They are some of the current eleven members of Mujeres Paritaristas de Tierra del Fuego, or Paritaristas del Fin del Mundo, as they are also known. A group of women activists who, fighting for different causes, came together to promote what they believe to be one of the foundations for equality: real and effective gender parity across all branches of government.

Electoral lists, seats, the preference system and the photo that started everything

“When we say comprehensive gender parity we are including the Judicial Branch of government, the Judicial Reform. Parity in all branches of government. A real gender-based perspective, because there is a lot written down,” they assert all together. 

As an organisation they began their work together for gender parity in political representation in 2015. However, to really understand the issue we have to go back to 2002, when the Municipal Charter of Ushuaia incorporated, directly following the article that establishes gender parity in the electoral lists, the preference system. 

The “preference system” worked to block and override real parity in political representation, leaving it exclusively at the formal level when establishing the electoral lists. 

In 2015, the situation became crystal clear in an overwhelmingly contradictory image: the Ushuaia City Council, made up of seven men, in suits, posing for a photo, each holding his Ni Una Menos sign7

Fabiana Ríos admits that it was quite challenging to really comprehend why women were not represented in the public sphere, in a country with Gender Quota and Parity laws. “If we hadn’t had those seven men in our faces, it wouldn’t have been so obvious.” 

“What was most disturbing was that the law said that the lists had to reflect gender equality. So, we started to think about what was going wrong. With the Gender Quota Law in force we had between 30 and 40 percent of women with seats, with the Gender Parity Law it fell first to 20, and then to a very revealing zilch,” she adds

Sonia Santoro, a journalist specialised in gender, asks herself in one of the prologues written for Ambiciosas: “Why in 2015, when the heat of the #Niunamenos movement began to burn the backbone of the patriarchal system, was there zero representation of women on the City Council of Ushuaia? It was the middle of the XXI century and not a single woman held a seat. “Seven men, seven councillors, speaking about, deciding on, voting on laws in the name of every man, every woman, everybody.”

As though in a mirror reflection, Diana Maffia replies in the other prologue of the book: “Women as a collective have been alienated from citizenship through all kinds of implicit and explicit manoeuvres for decades (if we use as a reference the republican representative form of government in Argentina; otherwise we could say centuries since the birth of the modern State; millennia since the first forms of social organisation). Late to get the vote, and even later to be included in spaces of representation, still hesitant to open up to gender parity, with misogynistic political parties that exclude women from real dialogue, from spaces where power is held and disputed.  

Returning to Tierra del Fuego, Fabiana explains that “the electoral system of the parliamentary body in Ushuaia has three elements: proportionality (D’Hondt system), parity and preference. The three must be combined. The D’Hondt system establishes the number of seats that corresponds to each party; the preference system establishes the candidate with the most votes by 15 percent (if 15 percent of voters change the order, the most preferred candidate takes the seat of the first on the list). 

“The issue is that, if the preferential system is applied in this way, gender parity is removed from the equation.

▶ REQUEST 1
According to the Paritaristas del Fin del Mundo text, in what year did the group begin working together for gender parity in political representation?
▶ REQUEST 2
Say whether each statement agrees with the Paritaristas del Fin del Mundo text. Answer yes or no, and quote the deciding words. (a) In 2015 the Ushuaia City Council was made up of seven men. (b) The Municipal Charter of Ushuaia added the preference system in 2015. (c) Under the Gender Quota Law, women held between 30 and 40 percent of seats.
▶ REQUEST 3
Translate this sentence from the Paritaristas del Fin del Mundo text into Spanish: "The “preference system” worked to block and override real parity in political representation, leaving it exclusively at the formal level when establishing the electoral lists."

▶ DATA PROVIDED
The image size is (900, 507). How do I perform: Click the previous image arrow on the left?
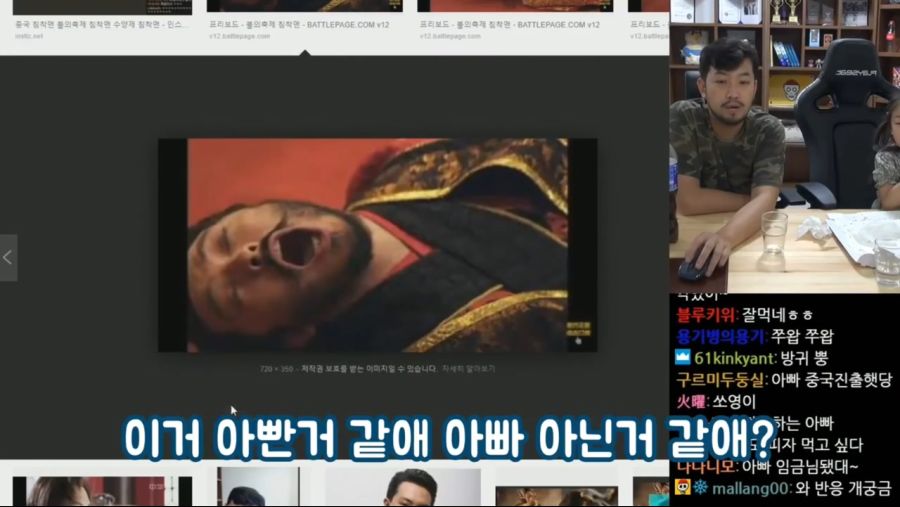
...
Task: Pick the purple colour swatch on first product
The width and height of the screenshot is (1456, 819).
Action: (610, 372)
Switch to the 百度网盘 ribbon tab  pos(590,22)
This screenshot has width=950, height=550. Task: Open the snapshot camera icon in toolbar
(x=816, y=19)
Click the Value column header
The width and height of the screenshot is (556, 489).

▶ RESPONSE 1
2015

▶ RESPONSE 2
(a) Yes: "the Ushuaia City Council, made up of seven men"
(b) No: "we have to go back to 2002, when the Municipal Charter of Ushuaia incorporated, directly following the article that establishes gender parity in the electoral lists, the preference system"
(c) Yes: "With the Gender Quota Law in force we had between 30 and 40 percent of women with seats"

▶ RESPONSE 3
El «sistema de preferencia» sirvió para bloquear y anular la paridad real en la representación política, dejándola exclusivamente en el plano formal al conformar las listas electorales.